PublicSuffixListインターフェースは、ドメインの公開サフィックスを特定するための抽象化を提供します。これにより、クッキージャーは、悪意のあるクッキー設定を防ぐために、ドメインのセキュリティ境界を尊重することができます。String()メソッドは、リストのバージョン管理を可能にし、リストが更新された場合にクッキーを再評価するメカニズムを提供します。

Options構造体は、Jarを初期化する際に必要な設定(StoragePublicSuffixListの実装)をカプセル化します。これにより、Jarの作成が柔軟になります。

Jar構造体は、http.CookieJarインターフェースの具体的な実装となることを意図しており、内部にStoragePublicSuffixListのインスタンスを保持します。New関数は、これらの依存関係を注入してJarのインスタンスを生成します。

CookiesSetCookiesメソッドは、http.CookieJarインターフェースの要件を満たすために定義されていますが、このコミット時点ではまだ実装されていません。これは、API設計と実装を分離する一般的なソフトウェア開発プラクティスに従っています。

storage.go

storage.goでは、クッキーデータを永続化または一時的に保存するための抽象化であるStorageインターフェースが定義されています。このインターフェースは、クッキーの追加、削除、およびイテレーションのためのメソッドを提供します。

Storageインターフェースは、Lock()Unlock()メソッドを通じて、並行アクセスに対する安全性を考慮しています。これは、複数のゴルーチンが同時にクッキージャーにアクセスする可能性があるため、データの一貫性を保つ上で重要です。

Addメソッドは、新しいクッキーエントリをストレージに追加します。既存のエントリと同じキーとサブキーを持つ場合は、古いエントリが新しいエントリに置き換えられます。これは、クッキーの更新動作を反映しています。

Deleteメソッドは、特定のキーに関連するすべてのクッキーエントリを削除します。

Entriesメソッドは、特定のキーに関連するクッキーエントリをイテレートするための強力なメカニズムを提供します。コールバック関数fを使用することで、イテレーション中に各エントリに対してカスタムロジック(例えば、有効期限のチェックやアクセス時間の更新)を適用できます。Action型は、このコールバック関数がストレージに対してどのような操作を行うべきかを指示するために使用されます。

Keysメソッドは、ストレージ内のすべてのキーをイテレートするために使用されます。

ValidStorageKey関数は、ストレージキーの形式を検証するためのユーティリティです。

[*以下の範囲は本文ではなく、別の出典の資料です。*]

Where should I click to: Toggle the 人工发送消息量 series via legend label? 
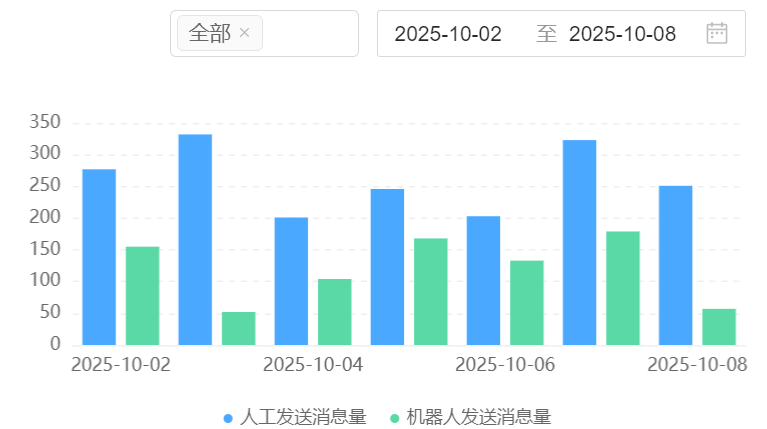[302, 417]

これは、ストレージ実装が期待するキーの形式を強制し、潜在的な問題を防止するのに役立ちます。

storage_test.go

storage_test.goは、ValidStorageKey関数の基本的な単体テストを提供します。このテストは、有効なキーと無効なキーの様々な組み合わせを検証し、関数が期待通りに動作することを確認します。これは、新しい機能が追加される際に、その動作が正しく、将来の変更によって壊れないことを保証するための良いプラクティスです。